So, let's take a minute to talk about romance. Romance novels are almost always universally terrible. Twilight, the most recent romance phenomina, is an objectively bad novel. Not because of sparkly vampires or other absurdities contained within, but because adverbs sprout like weeds, the writing is wooden at best and the author spends too much time telling us about things. We're told a lot about how pretty Edward is, but we're not to my knowledge, ever shown his grooming habits. This is because most romance is written with much the same mindset as porn is created with. Get to the climax quickly, and then heap on more and more until you've filled your allotted word or time limit and then check out quickly as possible with the profits in hand. There's the same mindless desire and instant fulfillment. There's also the same general level of production values. There's a reason these things are called porn for women.

I'm afraid you don't have much future as a romance writer Voidchicken. You would be torn to shreds for spending far too much time developing the character people are supposed to project onto before getting to the 'good stuff.' I mean, the third and final story? Get serious.

For anyone who doesn't have the required appetite for the Smoopy-doo and Sweetums saccharine romance angle, romance is usually a distraction and generally not well written. How many times have you been to a movie and there's a love interest angle that has very little development but they ride off happily ever after anyways because romance is what appeals to females ages 11 and up? Too many, I imagine.

That said, there is such thing a thing as good romance. Usually it is the result of clear character development and phrased in terms that are outside the usual romance tropes. There's a scene in the movie 'In a lonesome place' that describes good romance writing perfectly. The main character, played by Humphry Bogart, is making breakfast for his distressed girlfriend. ' A good love scene should be about something else besides love. For instance, this one. Me fixing grapefruit. You sitting over there, dopey, half-asleep. Anyone looking at us could tell we're in love.'

(Of course, the scene is actually about him trying to convince himself they're still in love while she's beginning to grow afraid of him. Which is the ultimate example of what he's trying to illustrate. Don't make the subtext the main text.)

This is where Stormy Nights 3 comes in to the picture. This is to a large degree a romance story, but it doesn't read like one. The first overt hint of it we get is Spyglass giving her a flower, but he does so while buying flowers for his mothers grave. While this might be mildly off putting in real life, depending on context, in the story itself it makes a perfect excuse to covertly introduce the romance angle. The weakest part of this scene is the blush. An overt line about a smile would've probably sufficed.

The story is full of writing like this, so I don't think I need to call out any more examples, for the most part, the romance is both believable and covert enough at first as to not to get annoying. It develops naturally, and doesn't feel forced. This is good writing.

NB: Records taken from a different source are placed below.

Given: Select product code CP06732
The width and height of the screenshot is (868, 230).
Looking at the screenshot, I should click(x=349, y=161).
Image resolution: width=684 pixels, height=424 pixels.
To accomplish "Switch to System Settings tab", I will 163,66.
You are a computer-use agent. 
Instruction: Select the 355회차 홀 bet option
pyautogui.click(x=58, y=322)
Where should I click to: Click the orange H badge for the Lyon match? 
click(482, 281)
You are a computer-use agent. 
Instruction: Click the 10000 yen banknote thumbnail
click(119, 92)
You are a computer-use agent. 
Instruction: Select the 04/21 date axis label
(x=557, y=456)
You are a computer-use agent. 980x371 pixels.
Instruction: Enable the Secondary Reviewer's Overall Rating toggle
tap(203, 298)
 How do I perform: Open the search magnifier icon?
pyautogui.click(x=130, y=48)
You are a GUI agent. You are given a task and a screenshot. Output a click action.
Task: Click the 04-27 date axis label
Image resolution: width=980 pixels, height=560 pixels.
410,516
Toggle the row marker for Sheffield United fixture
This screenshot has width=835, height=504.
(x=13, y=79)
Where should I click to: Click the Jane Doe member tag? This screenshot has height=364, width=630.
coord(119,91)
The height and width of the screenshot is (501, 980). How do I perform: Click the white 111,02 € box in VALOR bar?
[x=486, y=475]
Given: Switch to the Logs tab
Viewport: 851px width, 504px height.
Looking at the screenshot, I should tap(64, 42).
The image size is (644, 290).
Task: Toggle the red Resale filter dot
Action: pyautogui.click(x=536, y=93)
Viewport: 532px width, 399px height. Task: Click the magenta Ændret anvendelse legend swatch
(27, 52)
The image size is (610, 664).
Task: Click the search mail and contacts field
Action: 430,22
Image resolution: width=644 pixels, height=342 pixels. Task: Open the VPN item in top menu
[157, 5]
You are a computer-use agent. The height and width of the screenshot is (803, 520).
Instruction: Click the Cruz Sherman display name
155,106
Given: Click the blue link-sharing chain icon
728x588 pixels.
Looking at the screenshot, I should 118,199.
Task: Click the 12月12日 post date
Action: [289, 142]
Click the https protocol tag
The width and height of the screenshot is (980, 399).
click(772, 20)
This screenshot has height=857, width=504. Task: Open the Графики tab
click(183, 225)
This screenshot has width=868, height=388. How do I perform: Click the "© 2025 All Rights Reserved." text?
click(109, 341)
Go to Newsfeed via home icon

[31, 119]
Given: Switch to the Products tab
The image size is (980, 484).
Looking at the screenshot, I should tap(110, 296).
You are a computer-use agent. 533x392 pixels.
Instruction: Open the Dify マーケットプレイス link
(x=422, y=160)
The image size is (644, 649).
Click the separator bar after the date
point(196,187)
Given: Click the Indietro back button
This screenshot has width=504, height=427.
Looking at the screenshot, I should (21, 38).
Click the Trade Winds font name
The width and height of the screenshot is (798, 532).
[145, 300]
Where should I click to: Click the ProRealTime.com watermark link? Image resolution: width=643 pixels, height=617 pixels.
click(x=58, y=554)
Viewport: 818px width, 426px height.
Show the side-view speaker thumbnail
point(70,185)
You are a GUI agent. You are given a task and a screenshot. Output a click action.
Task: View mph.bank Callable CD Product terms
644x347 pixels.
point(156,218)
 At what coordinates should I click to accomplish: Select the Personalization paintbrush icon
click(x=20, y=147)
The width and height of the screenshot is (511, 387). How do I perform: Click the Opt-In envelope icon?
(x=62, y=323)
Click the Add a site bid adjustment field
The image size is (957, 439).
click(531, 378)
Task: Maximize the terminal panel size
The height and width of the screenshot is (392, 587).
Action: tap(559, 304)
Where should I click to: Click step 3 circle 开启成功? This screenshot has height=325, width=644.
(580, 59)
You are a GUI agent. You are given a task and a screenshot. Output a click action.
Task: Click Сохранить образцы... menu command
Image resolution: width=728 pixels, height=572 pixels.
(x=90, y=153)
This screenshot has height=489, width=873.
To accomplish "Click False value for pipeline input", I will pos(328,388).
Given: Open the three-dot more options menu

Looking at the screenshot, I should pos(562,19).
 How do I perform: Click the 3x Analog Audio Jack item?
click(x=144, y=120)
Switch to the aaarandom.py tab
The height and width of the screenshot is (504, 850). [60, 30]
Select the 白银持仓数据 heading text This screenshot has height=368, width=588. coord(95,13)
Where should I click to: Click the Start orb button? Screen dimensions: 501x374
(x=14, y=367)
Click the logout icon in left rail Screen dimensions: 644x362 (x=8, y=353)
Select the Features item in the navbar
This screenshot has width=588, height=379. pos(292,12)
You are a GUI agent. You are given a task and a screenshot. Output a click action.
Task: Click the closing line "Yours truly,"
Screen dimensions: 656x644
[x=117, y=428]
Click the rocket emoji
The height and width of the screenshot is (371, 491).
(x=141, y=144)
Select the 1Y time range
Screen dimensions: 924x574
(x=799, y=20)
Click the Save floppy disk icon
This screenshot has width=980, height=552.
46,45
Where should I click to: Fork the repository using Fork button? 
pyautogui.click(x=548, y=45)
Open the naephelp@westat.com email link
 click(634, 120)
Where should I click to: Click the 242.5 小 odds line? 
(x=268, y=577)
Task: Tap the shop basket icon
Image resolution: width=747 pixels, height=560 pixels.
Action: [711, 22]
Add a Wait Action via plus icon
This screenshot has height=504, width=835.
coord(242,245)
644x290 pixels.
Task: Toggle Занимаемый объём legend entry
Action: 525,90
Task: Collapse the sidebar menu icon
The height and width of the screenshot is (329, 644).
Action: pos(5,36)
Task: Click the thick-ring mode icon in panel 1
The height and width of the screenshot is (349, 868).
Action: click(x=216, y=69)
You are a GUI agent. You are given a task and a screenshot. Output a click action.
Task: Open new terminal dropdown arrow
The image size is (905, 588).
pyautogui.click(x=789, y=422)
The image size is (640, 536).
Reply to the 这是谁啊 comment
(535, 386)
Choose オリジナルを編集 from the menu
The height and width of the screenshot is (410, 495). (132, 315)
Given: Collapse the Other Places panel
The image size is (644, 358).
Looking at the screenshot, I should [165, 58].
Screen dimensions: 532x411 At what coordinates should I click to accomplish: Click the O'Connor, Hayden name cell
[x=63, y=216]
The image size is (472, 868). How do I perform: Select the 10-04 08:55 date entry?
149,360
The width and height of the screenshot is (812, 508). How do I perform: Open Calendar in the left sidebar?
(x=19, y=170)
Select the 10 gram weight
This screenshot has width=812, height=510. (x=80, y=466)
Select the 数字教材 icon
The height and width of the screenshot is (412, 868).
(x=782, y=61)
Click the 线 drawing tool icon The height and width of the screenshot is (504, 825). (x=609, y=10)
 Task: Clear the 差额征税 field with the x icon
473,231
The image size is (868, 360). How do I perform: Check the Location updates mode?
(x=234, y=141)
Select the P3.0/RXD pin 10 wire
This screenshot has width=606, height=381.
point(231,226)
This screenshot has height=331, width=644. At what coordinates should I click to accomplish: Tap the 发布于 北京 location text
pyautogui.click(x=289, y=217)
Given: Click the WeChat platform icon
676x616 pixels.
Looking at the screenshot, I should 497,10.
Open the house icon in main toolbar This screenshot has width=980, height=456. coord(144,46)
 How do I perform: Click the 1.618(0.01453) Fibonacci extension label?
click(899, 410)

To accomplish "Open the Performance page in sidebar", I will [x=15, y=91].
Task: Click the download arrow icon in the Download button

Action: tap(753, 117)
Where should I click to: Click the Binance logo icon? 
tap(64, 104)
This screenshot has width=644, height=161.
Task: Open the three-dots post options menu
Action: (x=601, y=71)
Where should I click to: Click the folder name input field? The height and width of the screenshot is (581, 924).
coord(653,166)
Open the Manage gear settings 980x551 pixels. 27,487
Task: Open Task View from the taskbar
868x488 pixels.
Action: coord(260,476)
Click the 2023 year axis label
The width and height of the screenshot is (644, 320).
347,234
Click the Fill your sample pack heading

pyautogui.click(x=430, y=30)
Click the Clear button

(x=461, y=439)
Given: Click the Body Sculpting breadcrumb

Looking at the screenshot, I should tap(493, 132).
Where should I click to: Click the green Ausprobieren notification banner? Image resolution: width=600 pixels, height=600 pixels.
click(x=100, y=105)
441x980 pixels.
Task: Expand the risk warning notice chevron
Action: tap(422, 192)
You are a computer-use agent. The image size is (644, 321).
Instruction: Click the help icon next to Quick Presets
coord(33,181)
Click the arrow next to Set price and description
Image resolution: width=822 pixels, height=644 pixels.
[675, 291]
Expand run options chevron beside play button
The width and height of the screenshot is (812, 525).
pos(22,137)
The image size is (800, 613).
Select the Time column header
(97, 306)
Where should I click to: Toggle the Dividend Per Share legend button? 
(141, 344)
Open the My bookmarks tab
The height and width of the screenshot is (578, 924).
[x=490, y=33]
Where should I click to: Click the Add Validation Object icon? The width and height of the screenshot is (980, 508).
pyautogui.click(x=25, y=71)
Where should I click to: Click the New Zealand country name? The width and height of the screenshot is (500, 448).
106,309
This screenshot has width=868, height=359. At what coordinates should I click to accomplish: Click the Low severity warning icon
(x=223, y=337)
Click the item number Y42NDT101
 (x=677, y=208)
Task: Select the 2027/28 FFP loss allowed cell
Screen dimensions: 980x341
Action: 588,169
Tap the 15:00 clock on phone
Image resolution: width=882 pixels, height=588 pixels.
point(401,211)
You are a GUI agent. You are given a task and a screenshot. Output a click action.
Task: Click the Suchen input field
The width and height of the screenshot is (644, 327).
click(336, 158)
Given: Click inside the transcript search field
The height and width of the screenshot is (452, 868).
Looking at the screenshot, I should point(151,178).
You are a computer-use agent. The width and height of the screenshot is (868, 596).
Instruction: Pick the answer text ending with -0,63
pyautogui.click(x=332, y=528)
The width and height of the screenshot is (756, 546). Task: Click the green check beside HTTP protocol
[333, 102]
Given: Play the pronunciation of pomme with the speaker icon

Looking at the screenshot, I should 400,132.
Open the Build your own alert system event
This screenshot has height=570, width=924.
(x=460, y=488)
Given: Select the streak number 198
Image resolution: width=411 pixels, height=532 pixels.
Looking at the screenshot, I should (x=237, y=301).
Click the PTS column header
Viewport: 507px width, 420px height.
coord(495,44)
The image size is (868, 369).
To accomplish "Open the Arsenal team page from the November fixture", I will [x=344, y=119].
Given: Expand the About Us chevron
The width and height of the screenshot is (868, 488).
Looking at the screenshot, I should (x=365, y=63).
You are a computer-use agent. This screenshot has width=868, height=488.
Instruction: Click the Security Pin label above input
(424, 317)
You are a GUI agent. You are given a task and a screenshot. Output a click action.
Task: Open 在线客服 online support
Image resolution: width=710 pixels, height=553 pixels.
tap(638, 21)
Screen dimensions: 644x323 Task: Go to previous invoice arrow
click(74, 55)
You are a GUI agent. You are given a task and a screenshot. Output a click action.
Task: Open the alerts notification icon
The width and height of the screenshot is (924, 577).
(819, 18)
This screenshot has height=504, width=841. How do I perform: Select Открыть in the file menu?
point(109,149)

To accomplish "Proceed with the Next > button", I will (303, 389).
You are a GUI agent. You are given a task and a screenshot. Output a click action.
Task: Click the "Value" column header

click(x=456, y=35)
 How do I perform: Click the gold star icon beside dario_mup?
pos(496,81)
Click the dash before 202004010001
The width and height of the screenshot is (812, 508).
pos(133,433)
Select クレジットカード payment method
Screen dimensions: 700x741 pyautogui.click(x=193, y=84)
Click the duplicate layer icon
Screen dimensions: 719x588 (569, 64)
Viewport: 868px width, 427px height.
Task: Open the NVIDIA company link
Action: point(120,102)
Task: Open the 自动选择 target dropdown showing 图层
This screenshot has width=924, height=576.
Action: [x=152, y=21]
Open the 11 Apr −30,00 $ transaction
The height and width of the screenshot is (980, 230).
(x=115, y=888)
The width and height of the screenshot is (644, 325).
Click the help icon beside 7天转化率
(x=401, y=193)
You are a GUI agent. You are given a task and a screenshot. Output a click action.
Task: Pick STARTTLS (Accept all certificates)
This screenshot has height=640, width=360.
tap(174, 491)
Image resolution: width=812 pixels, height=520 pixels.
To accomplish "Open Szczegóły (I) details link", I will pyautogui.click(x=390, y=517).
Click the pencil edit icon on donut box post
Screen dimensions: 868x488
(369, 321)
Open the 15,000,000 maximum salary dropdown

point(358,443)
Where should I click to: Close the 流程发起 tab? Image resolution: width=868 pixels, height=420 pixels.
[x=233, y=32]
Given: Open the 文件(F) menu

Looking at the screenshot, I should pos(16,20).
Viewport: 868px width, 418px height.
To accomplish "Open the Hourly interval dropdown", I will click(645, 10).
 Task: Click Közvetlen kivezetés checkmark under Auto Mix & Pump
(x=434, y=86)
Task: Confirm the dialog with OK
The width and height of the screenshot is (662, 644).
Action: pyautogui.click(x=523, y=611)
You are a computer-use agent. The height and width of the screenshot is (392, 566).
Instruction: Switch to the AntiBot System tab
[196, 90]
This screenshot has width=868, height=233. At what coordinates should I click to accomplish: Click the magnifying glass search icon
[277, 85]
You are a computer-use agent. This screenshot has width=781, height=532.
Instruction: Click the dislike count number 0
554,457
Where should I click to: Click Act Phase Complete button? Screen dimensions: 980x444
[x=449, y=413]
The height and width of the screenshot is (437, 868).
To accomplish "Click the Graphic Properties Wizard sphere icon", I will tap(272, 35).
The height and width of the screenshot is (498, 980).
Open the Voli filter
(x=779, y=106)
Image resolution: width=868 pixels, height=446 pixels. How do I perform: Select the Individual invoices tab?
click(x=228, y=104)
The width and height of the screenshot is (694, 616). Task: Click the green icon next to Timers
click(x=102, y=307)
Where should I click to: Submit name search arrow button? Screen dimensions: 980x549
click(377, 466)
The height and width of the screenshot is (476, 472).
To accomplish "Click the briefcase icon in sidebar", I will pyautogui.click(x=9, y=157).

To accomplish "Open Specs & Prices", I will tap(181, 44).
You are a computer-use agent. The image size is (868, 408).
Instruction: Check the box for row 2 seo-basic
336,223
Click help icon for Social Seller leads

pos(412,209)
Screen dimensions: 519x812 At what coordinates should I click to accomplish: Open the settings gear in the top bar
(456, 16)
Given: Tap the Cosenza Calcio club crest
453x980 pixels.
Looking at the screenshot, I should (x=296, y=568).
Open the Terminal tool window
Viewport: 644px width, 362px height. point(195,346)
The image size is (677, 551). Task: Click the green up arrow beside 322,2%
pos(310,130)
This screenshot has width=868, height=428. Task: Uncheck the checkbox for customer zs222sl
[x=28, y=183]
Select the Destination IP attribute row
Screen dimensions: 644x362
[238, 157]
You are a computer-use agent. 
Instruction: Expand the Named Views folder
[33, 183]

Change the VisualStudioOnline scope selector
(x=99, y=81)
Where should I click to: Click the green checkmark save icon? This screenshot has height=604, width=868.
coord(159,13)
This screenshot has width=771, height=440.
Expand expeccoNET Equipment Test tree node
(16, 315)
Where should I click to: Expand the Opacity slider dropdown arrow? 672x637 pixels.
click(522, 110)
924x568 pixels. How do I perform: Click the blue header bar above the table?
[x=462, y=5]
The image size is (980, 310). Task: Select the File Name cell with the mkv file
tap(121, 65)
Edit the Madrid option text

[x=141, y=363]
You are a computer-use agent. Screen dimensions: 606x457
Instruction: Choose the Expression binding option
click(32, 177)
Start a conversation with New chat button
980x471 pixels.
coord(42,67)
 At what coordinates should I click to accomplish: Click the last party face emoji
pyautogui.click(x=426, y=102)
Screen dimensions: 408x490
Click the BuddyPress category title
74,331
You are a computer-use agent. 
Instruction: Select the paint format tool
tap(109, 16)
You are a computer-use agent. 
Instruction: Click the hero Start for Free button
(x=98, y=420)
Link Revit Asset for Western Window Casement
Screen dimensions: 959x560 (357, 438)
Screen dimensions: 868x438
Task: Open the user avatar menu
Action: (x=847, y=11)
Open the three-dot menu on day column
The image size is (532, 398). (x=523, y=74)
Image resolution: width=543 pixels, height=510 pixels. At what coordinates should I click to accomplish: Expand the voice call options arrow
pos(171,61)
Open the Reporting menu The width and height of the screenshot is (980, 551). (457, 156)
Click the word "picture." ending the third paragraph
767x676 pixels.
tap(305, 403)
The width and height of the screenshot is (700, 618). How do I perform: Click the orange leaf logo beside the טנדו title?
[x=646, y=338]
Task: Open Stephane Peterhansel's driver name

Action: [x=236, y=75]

One scene I do want to point out though:

Stormy looked at her sandy legs and dirty robe. “You call this covered? This is nothing! I grew up in the desert! I got sand in so many places as a filly I had to make up words for the parts of my body they got in. And this! This sand is cool and wet. The desert was HOT. I had to lug water around everywhere to keep myself from getting heatstroke or something.”


Compare this to:"I don't like sand. It's coarse and rough and irritating and it gets everywhere. Not like here. Here everything is soft and smooth."

One of these things is not like the other.

Now, onto quibbles.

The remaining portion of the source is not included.